Finally, sys.dm_exec_requests is a logical representation of a query request made by the client at the execution engine level. It provides a great deal of rich information including status of the request (which can be Background, Running, Runnable, Sleeping, or Suspended), hash map of the SQL text and execution plan (sql_handle and plan_handle, respectively), wait information, and memory allocated to the execution of a query on the request. It also provides a lot of rich performance information like CPU time in milliseconds, total time elapsed in milliseconds since the request arrived, number of reads, number of writes, number of logical reads, and number of rows that have been returned to the client by this request.

Note

The sys.dm_exec_session_wait_stats DMV, available since SQL Server 2016, can allow you to collect wait information at the session level. More details of this DMV will be provided in Chapter 5.

../images/393702_2_En_1_Chapter/393702_2_En_1_Fig2_HTML.jpg — Figure 1-2
Execution-related DMV mapping

SQL Server on Linux

As you may probably know, starting with the 2017 version, SQL Server now runs on Linux, more specifically on Red Hat Enterprise Linux, SUSE Linux Enterprise Server, and Ubuntu. In addition, SQL Server can run on Docker. Docker itself runs on multiple platforms, which means it is possible to run a SQL Server Docker image on Linux, Mac, or Windows.

Although SQLOS was created to remove or abstract away operating system differences, it was never originally intended to provide platform independence or portability or to help porting the database engine to other platforms. But even when SQLOS did not provide the abstraction functionality to move SQL Server to another operating system, it would still play a very important role on the Linux release.

SQL Server on Linux is not a native Linux application but instead uses the Drawbridge application sandboxing technology.
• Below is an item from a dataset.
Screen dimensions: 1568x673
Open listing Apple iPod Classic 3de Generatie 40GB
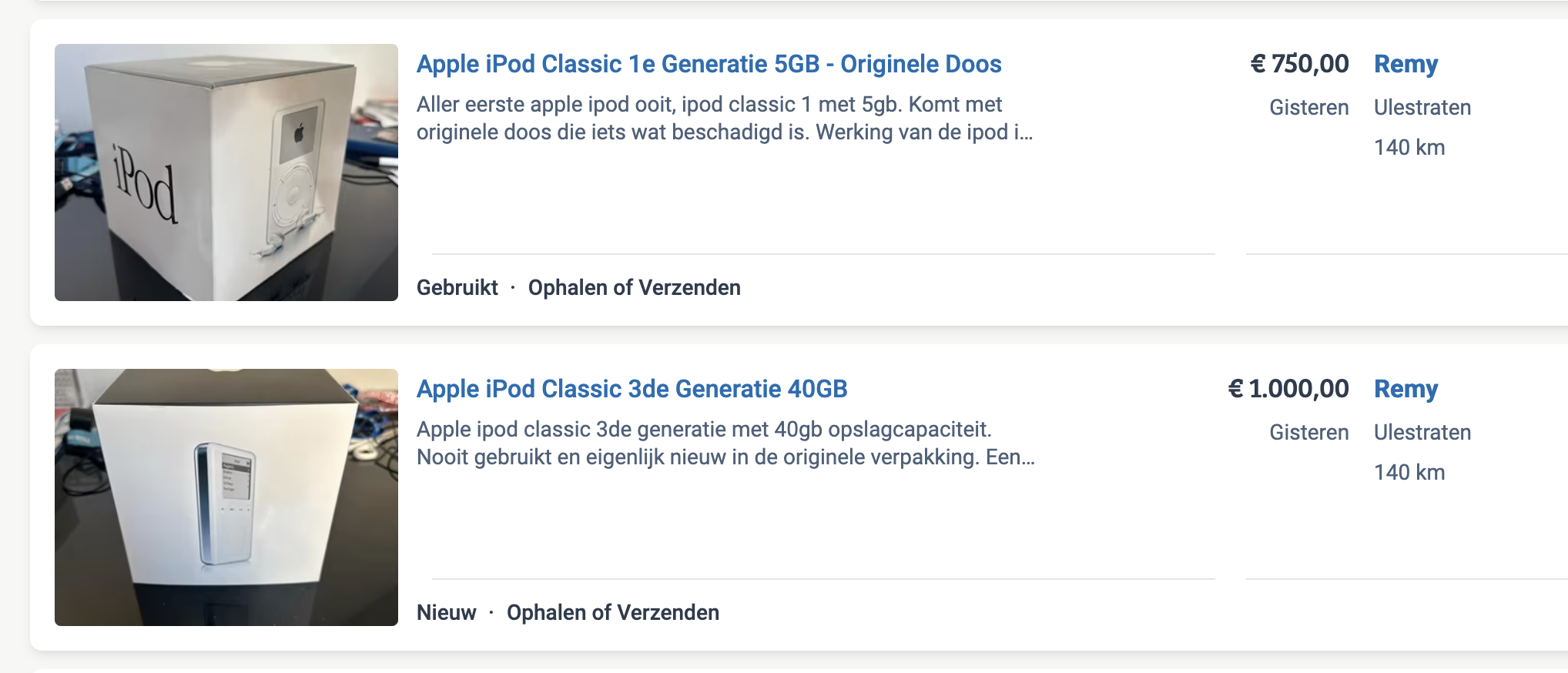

This means Drawbridge provided the abstraction functionality that was needed. SQL Server on Linux was born from marrying these two technologies, SQLOS and Drawbridge, and was the birth of a new platform abstraction layer later known as SQLPAL. How SQL Server on Linux works is explained in more detail in Chapter 2.

Query Optimization

We have seen how schedulers and workers execute tasks once a request has been submitted to SQL Server. After an idle worker picks up a pending task, the submitted query has to be compiled and optimized before it can be executed. To understand how a query is executed, we now switch from the world of SQLOS to the work performed by the relational engine, which is also called the query processor and consists of two main components: the query optimizer and the execution engine. The job of the query optimizer is to assemble an efficient execution plan for the query using the algorithms provided by the database engine. After a plan is created, it will be executed by the execution engine.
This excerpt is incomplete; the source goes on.